-------- Data for this exercise

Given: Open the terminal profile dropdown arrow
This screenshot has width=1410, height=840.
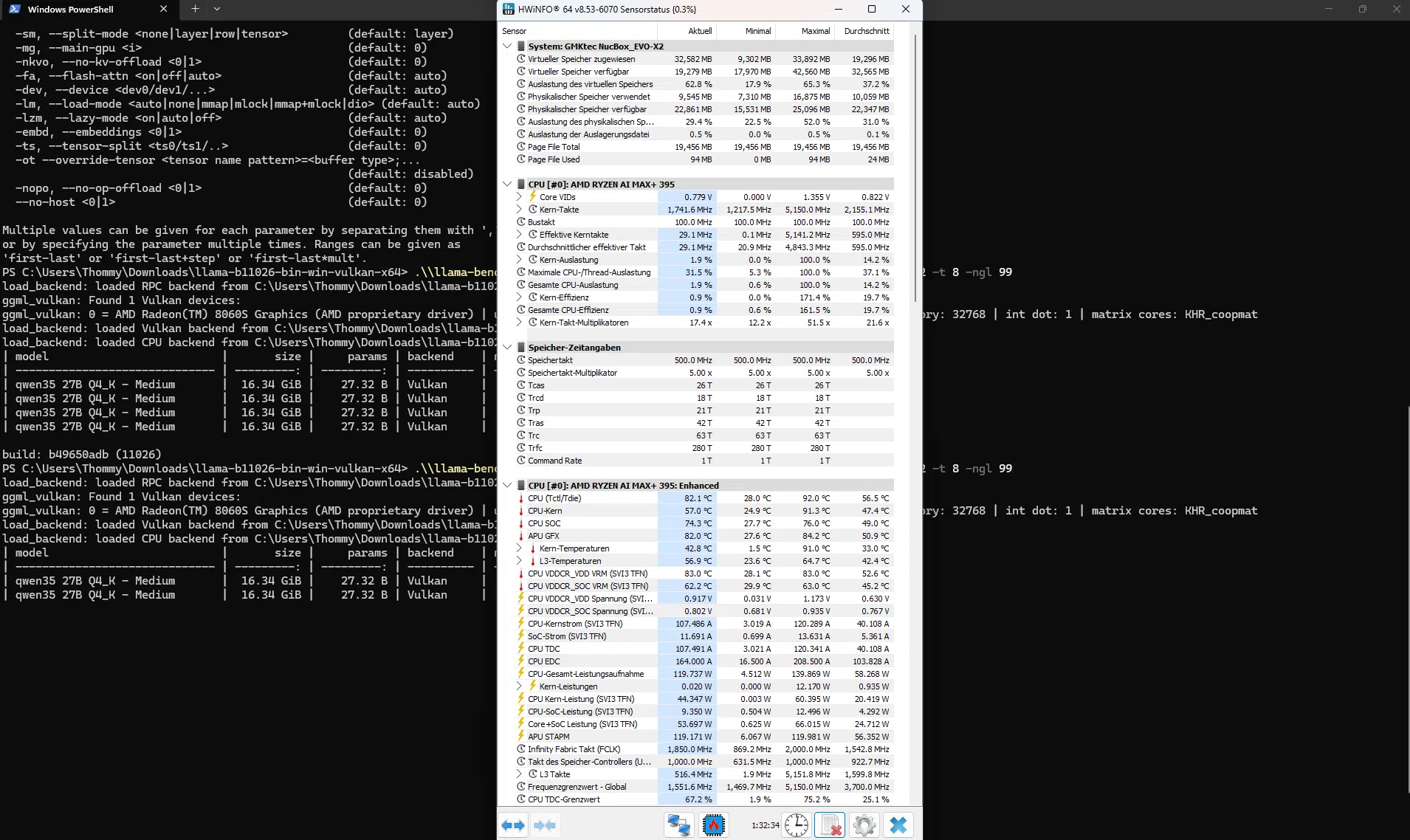Looking at the screenshot, I should (x=217, y=10).
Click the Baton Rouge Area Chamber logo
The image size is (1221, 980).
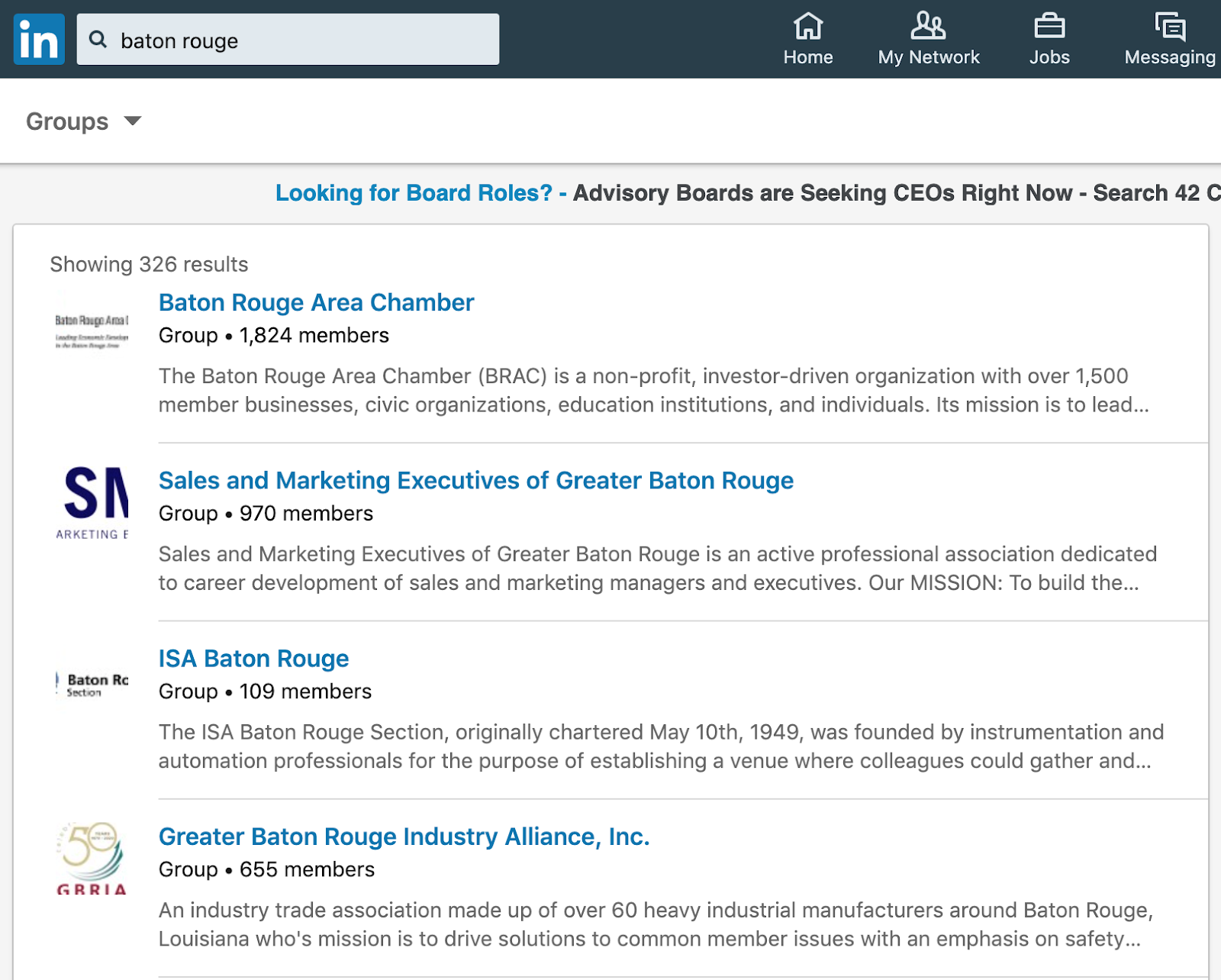coord(92,330)
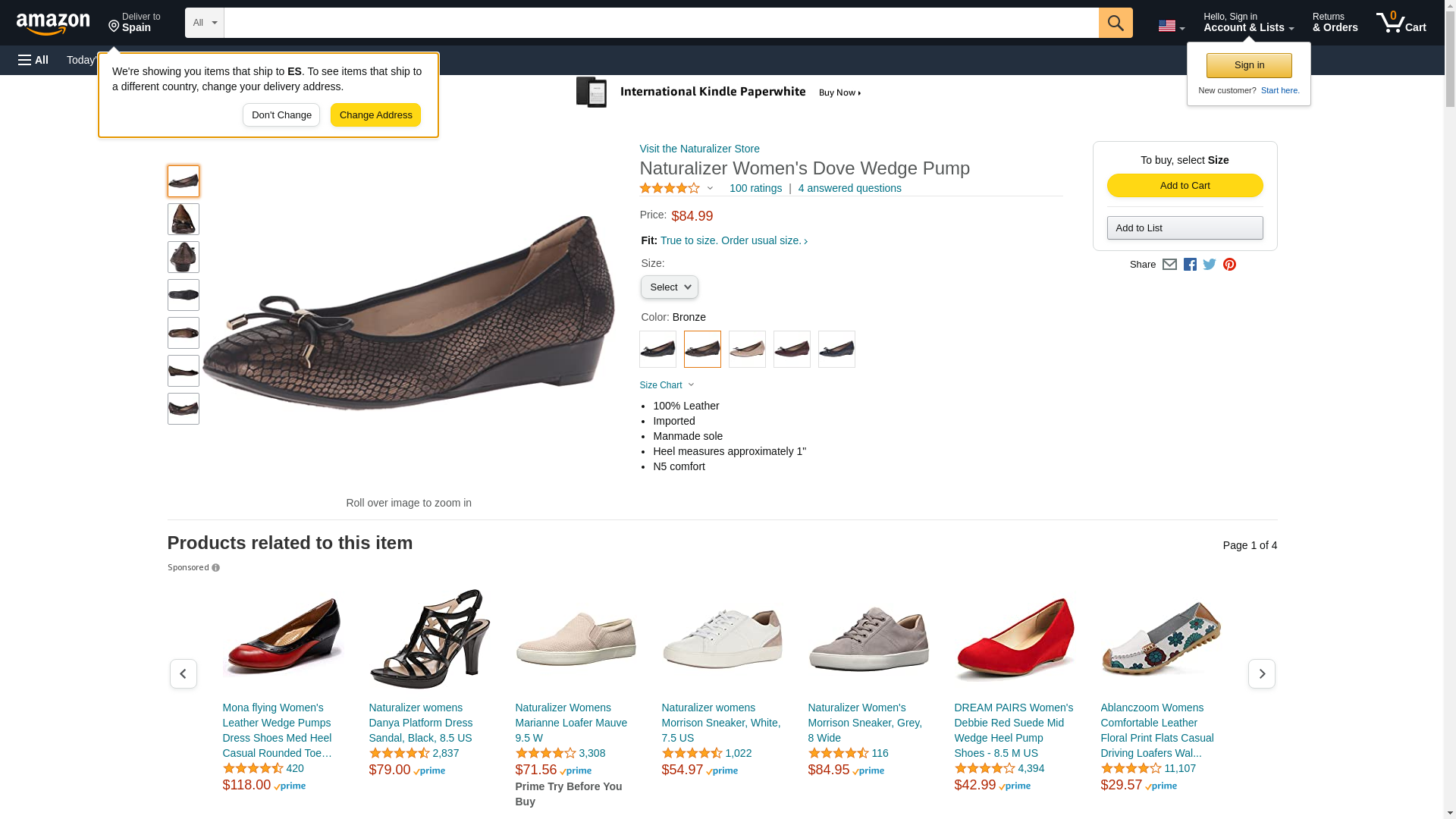Open Account & Lists menu

pos(1248,23)
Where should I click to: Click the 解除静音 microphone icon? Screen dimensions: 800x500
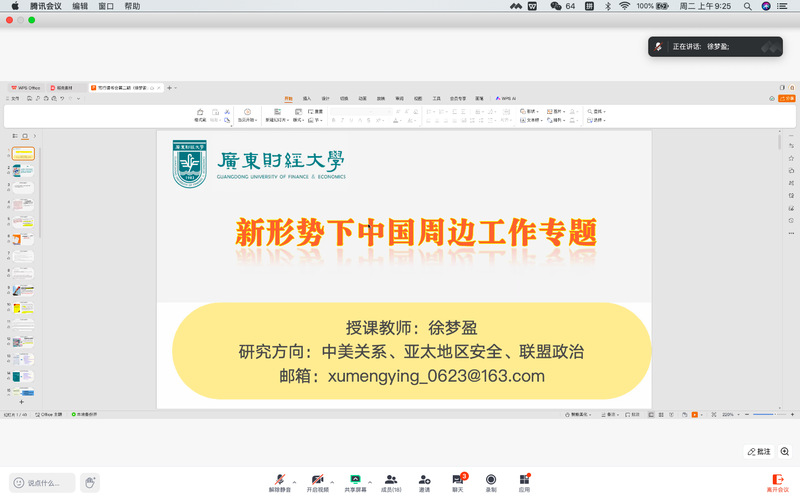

----------------

* **Written request**
Retype every line of the listing above word for word, and leave out the pictures.

* **Worked answer**
Given: Open the terminal profile dropdown arrow
This screenshot has width=1410, height=840.
Looking at the screenshot, I should (x=217, y=10).
Click the Baton Rouge Area Chamber logo
The image size is (1221, 980).
coord(92,330)
Open Account & Lists menu

pos(1248,23)
Where should I click to: Click the 解除静音 microphone icon? Screen dimensions: 800x500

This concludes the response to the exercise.